La necesidad de conseguirlo todo inmediatamente
J.A. Marina, en “El laberinto sentimental”, señala que nuestra sociedad se basa en la incitación continua al deseo. Queremos algo, y lo queremos ya. ¿Aprender inglés? Mejor en 30 días que en 31. ¿Superar la muerte de un ser querido? Un par de meses debería bastar para «dejar de dar la chapa». ¿Adelgazar? Tiene que haber un método rápido. Y con estas expectativas dejamos de respetar el ritmo de las cosas.
¿Qué ocurre cuando intentamos perseguir la felicidad?
Poner «ser feliz» como objetivo primordial, por delante del amor, el compromiso o la cultura, banaliza la vida.
En el momento en que me lo propongo…
“venga va, voy a ser feliz”…
surgirá la cuestión de:
“¿y cómo lo hago?”, y si ya lo soy… “¿soy lo suficiente?”… “¿es esto?”… “¿durará?”
El dolor también forma parte de la vida
Al ser humano no nos gusta nada lo inevitable ni lo incontrolable. Pero ahí están. No queremos sufrir (lógico), pero de ahí a creer que se puede erradicar el dolor hay un salto enorme. Ante el miedo a sufrir, podemos elegir vivir adormecidos.
El problema es que, al anestesiar el dolor, anestesiamos también el alma, y con ella la capacidad de aprender, de convertirnos en alguien capaz de dar un sentido constructivo a la experiencia.
No somos objetos que haya que reparar
Por ello, cuando la vida duele, tenemos la opción de acudir a un profesional de la salud mental esperando la combinación química definitiva o la última técnica “psico-trónica” para eliminar el sufrimiento, la angustia o la culpa. «Tengo que cambiar el chip», solemos decir. Pero qué chip ni qué chip.
No tenemos chips. No somos objetos que haya que arreglar o reprogramar.
Lo que sí hay es reflexión, procesos, caminos por explorar, búsqueda de sentido a lo que hacemos, sentimos y fantaseamos.
Y con todo eso, evolución y capacidad de hacernos responsables de la propia vida con sus posibilidades y sus limitaciones.
Integrar la luz y la sombra
Solo nos vamos completando si nos mantenemos en el proceso de integrar virtud y vicio, vitalidad y desánimo, fantasía y realidad, pérdidas y encuentros, luz y sombra, aciertos y errores.

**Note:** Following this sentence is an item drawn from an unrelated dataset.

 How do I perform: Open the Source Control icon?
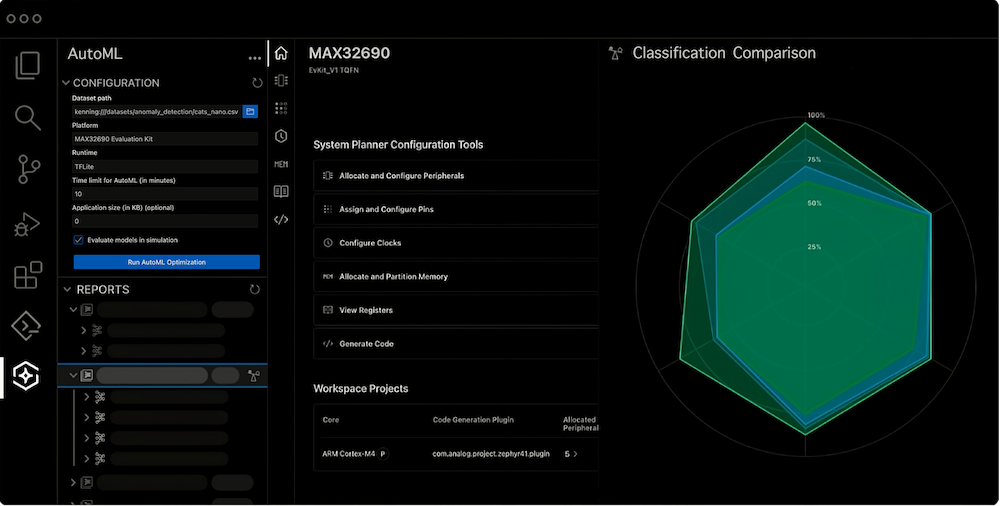click(x=28, y=170)
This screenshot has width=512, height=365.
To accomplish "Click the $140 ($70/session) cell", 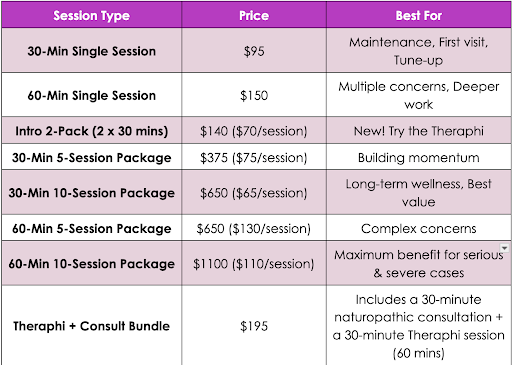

El valor está en afrontar el encuentro con uno mismo, con el otro, y con la vida misma y encontrar dignidad al fracaso, el dolor y la pérdida.
La felicidad como consecuencia, no como obligación
Viktor Frankl lo dijo mejor que nadie:
«El éxito, como la felicidad, no puede perseguirse; tiene que sobrevenir, y solo lo hace como efecto secundario de la dedicación personal a algo mayor que uno mismo.»
Quizá, sin buscarla directamente, como consecuencia inesperada de vivir el proceso, la felicidad sea una experiencia que te visite de vez en cuando.